'''
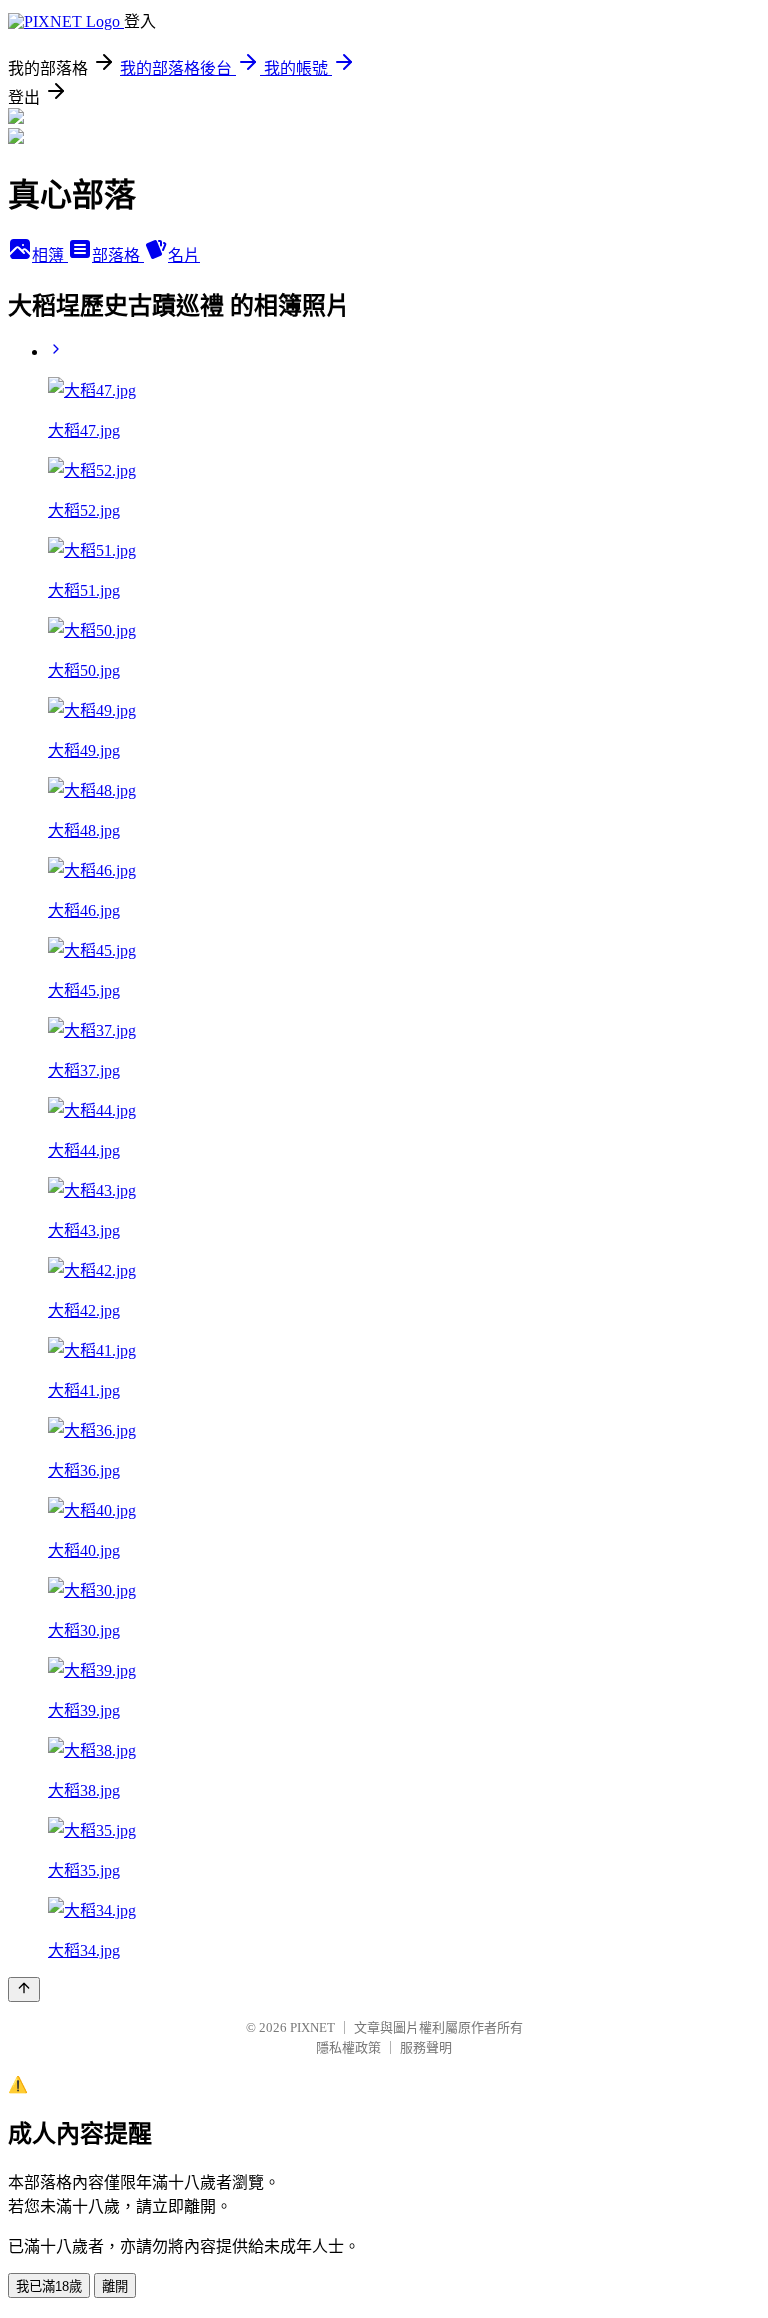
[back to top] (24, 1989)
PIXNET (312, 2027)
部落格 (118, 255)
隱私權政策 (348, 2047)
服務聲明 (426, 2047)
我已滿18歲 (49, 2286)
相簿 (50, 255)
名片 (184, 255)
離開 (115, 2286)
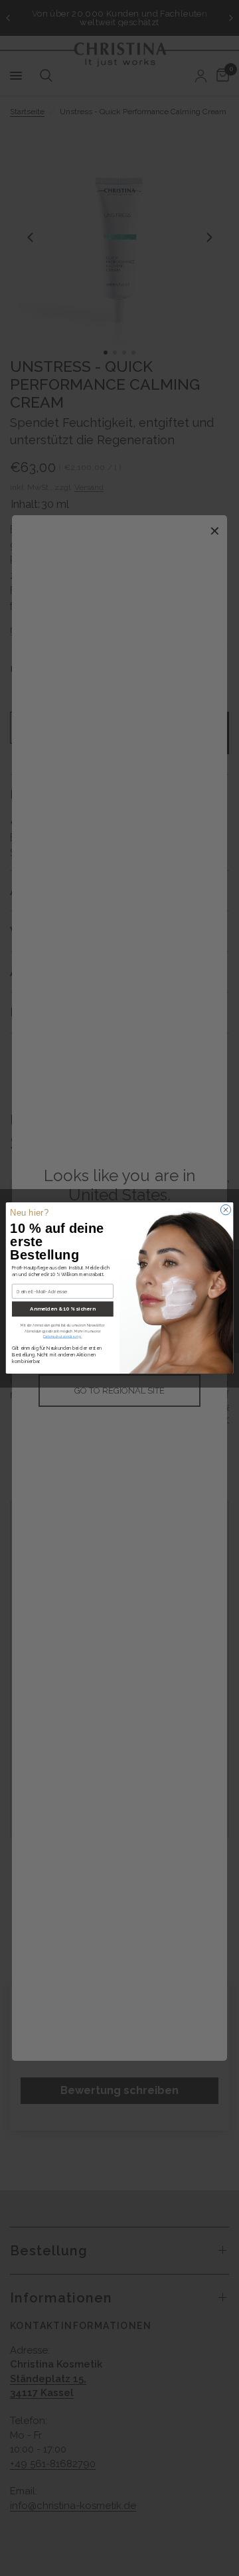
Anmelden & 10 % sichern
'''
'''
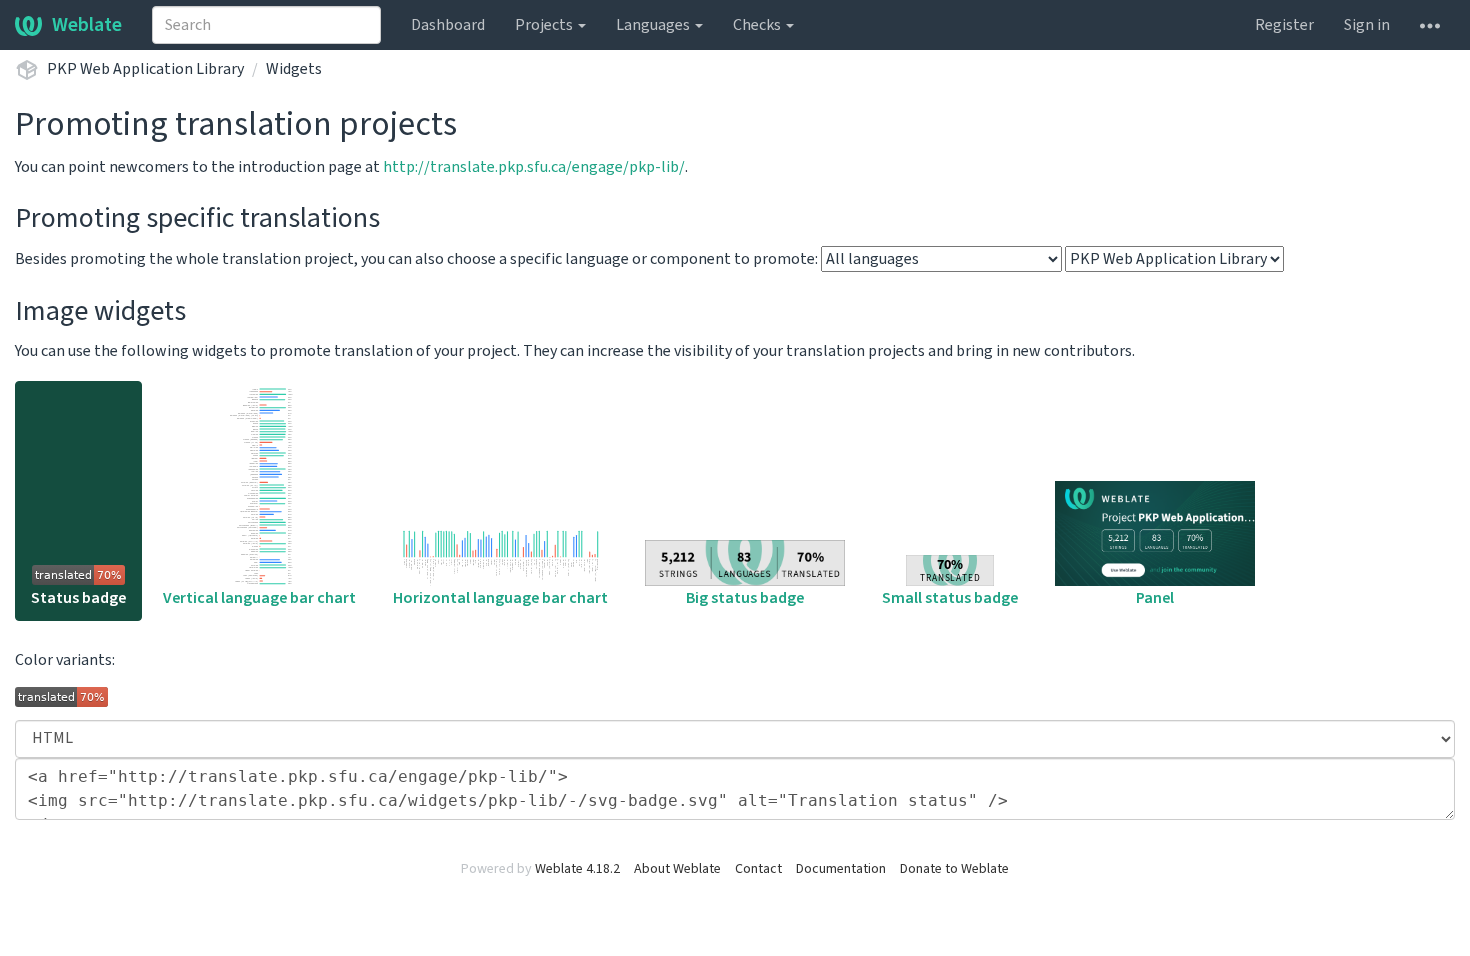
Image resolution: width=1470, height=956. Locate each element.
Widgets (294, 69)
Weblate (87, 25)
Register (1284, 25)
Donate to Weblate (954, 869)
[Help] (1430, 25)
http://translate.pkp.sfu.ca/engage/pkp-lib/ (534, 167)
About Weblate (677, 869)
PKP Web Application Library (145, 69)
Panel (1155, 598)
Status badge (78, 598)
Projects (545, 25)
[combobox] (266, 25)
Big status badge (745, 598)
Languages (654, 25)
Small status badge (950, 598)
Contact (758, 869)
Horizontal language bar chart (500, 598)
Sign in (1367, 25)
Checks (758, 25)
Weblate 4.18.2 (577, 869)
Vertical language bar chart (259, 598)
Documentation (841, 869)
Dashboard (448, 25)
'''
WORK ITEM — Show all lines from the records above where the word "chart" occurs.

WRITTEN RESPONSE —
Horizontal language bar chart (500, 598)
Vertical language bar chart (259, 598)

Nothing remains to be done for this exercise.